The domestic cats that we know and love today are all historically descended from African wildcats, and over the course of millennia, cats have spread to all corners of the globe and established themselves into distinctive breed subsections and categories as a result. Consequently, different breeds and types of cats all appear significantly different to each other, and have their own unique traits of appearance and personality that are considered to be signatures of the breed. One of those traits is build and size, and you may be wondering which breeds of domestic cats are the feline giants, or the largest domestic cats commonly kept as pets today.
1. Savannah Cat
Coming in at number one is the Savannah cat, recognised to be the largest domestic cat breed overall. There is some dispute, however, as to exactly how domestic the Savannah cat actually is, as this breed is a recent creation that came about from the crossing of domestic cats (most commonly the Siamese) and the a Serval, an African wild cat. This breed of cat is relatively uncommon within the UK, and is not yet recognised by the GCCF (The Governing Council of the Cat Fancy) although it is recognised as a breed in its own right in the USA. Those considering owning a Savannah cat should consider their unique needs carefully before seeking a potential purchase, and the RSPCA has expressed some concerns as to the wide-roaming and hunting nature of these cats and the effect they might have on the UK’s natural wildlife. The size of the Savannah cat can vary considerably depending on how far removed the cat in question is from the Serval side of its ancestry, but the largest cats of this breed can grow to up to 30lb and around the size of a small dog.
2. Maine Coon
The Maine Coon is the largest domestic cat breed that does not have a recent ancestral relationship to wild cats in the way that the Savannah cat does. They are personable and friendly without being overly demanding, and can weigh from 10-15lb for females and 15-25lb for males. They are also very long and tall!
The Chausie is very rare within the UK, with some Chausie fanatics even going as far as France to find Chausie kittens for sale, and when they are bred within the UK they usually attract a premium price and are in great demand! They are an attractive looking cat with an appearance similar to the jungle cats from whom they descend.
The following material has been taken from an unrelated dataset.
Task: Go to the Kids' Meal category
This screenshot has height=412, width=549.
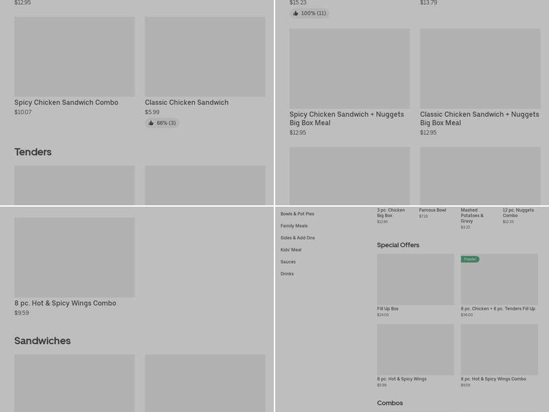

Fourth generation and Chausie cats even more distantly removed from their wild ancestors are considered to be suitable for general domestic ownership. The female Chausie can range from 8-15lb in weight, while the males can reach up to 22lb.
The Ragdoll is a large, longhaired cat with a sweet, calm temperament and kind nature. They are fairly sedentary and make an excellent companion for quiet people who have lots of time to dedicate to this affectionate feline! Females of the breed generally weigh from 10-15lb, with males reaching 15-20lb as standard.
The Ragamuffin cat is related to the Ragdoll, and shares many of the common traits of the breed. They are a strongly built breed of cat with a dense muscle structure, which takes four to five years to fully develop. It can take up to three years old or even longer for the Ragamuffin to reach their adult weight, which is around 10-15lb for females and as much as 20lb for males.
6. Norwegian Forest Cat
The Norwegian Forest Cat is a longhaired breed hailing from Norway, and one that is no stranger to cold, harsh climates! At first glance they appear similar to the Maine Coon breed, and are very popular both in Norway and the surrounding Scandinavian countries. The Norwegian Forest Cat is very long in length, and grows to up to 15lb in weight for females and 15-20lb for males.
The Siberian cat hails from Russia, and is one of the cat breeds that are considered to be a good choice for allergy sufferers, as they produce less of the Fel D1 protein that is a common allergenic trigger in people who are susceptible to it. The Siberian cat is generally considered to be a sturdy, chunkily built cat, with females on average weighing 8-12lb and males up to an average of 17lb and sometimes significantly more!
8. The American Bobtail
There are a few different varieties of Bobtail cat, such as the Japanese, American and Kurilian, although the three breeds are not usually considered to be related. The Bobtail cat’s short or absent tail comes about due to a genetic mutation such as is found in the Manx cat, leading to the development of a stunted tail or no tail at all! Again, the Manx cat is not related to any of the Bobtail cat varieties.
The American Bobtail is the largest of the Bobtail cat types, with females averaging 7-11lb and males reaching 12-16lb as standard.